Javier no tenia familia, así que la empresa se encargaría de todo. Lo merecía.
Finalmente, Javier
fue puesto en una mesa de autopsias.
Mas tarde
llegó el encargado. Terminó de desnudar a Javier y preparó su instrumental: un
cuchillo de carnicero, algunos tarros y frascos y una segueta. Hizo el examen
externo del cadáver y la palpación del mismo. Luego procedió a hacer el examen
interno. Primero hizo un corte en “Y” desde el abdomen hasta el esternón, donde
se abrió hacia los hombros. Separó la piel y la carne. Esculcó, desbarató y
examinó. Ya no sentía repulsión ante el reguero de tripas que iba haciendo. Se
había vuelto inmune y desarmar un cadáver era tan común y tan sencillo como
para el mecánico lo era desarmar un motor. Observó varias fracturas y un par de
órganos dañados. Sacó sangre de la cavidad abdominal y la midió para saber si
se había desangrado. Aquí va un dato curioso: el funcionario se puso a manosear
el corazón del cadáver, pues secretamente creía que algún día lograría revivir
a un muerto. Por supuesto no sucedió nada.
Hasta ahora no
había una causa clara de la muerte. Las fracturas que observaba no bastaban
para matar a nadie.
Seguía la
cabeza. Con paciencia cortó el cuero cabelludo y lo separó del cráneo dejándolo
sobre la cara. Luego tomó la segueta y realizó una circunferencia bastante
precisa. Todo era gracias a sus años de práctica.
Hizo palanca
con un destornillador y finalmente separó la “tapa de los sesos” con un ligero
“pop”.
Entonces
frunció el ceño y se acercó a la cavidad craneal completamente aterrado.
Adentro no
había nada. Tan solo un poco de líquido y un pequeño ganglio bastante mediocre.
Lo cortó con el cuchillo y lo examinó mas de cerca. Era como una bolita de
color crema con algunas venitas de adorno. Recordaba las “criadillas” que
preparaba su mujer.
Suponía que el
asunto merecía alguna investigación, porque el tipo muerto era un pomposo
gerente de una multinacional. Pero el funcionario no se iba a complicar la vida
con el tema. Tiró el pequeño ganglio en el abdomen de Javier y cerró todo con
la clásica “costura de colchonero”. Limpió, organizó el lugar y terminó de
llenar el informe. La causa de la muerte: “Trauma craneoencefálico severo”.

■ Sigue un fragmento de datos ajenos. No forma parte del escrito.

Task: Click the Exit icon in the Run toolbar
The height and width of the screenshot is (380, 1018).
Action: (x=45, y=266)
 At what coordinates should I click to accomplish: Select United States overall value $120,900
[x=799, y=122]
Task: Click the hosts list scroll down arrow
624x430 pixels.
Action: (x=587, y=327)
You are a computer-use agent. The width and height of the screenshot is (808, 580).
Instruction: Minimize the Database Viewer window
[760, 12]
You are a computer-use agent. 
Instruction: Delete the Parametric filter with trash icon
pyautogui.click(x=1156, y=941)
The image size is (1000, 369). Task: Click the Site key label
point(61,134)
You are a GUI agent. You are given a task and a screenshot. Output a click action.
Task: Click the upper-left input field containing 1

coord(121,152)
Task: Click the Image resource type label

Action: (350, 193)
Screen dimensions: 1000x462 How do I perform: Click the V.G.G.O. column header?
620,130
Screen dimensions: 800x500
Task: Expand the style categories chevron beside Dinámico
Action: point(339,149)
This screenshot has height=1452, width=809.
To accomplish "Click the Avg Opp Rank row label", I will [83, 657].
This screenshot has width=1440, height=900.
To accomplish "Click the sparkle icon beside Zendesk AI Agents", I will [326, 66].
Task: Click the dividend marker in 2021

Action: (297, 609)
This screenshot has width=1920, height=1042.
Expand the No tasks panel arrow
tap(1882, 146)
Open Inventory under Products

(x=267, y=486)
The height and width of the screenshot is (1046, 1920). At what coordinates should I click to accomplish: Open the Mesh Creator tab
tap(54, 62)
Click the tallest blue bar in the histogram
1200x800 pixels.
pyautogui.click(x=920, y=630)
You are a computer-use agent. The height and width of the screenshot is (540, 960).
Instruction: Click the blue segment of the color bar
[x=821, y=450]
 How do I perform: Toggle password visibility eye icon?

Aunque estuvo a punto de poner “Causa de muerte no esclarecida”, pero prefirió
no hacerlo. Quería irse a su casa tranquilo. No tenía sentido complicar la
muerte de Javier Manta: una enorme camioneta lo había atropellado
inmisericordemente: ¿se necesitaba mas para explicar la causa de la muerte?
Un tumorcillo
por cerebro. ¡Con que eso tenían los gerentes en la cabeza!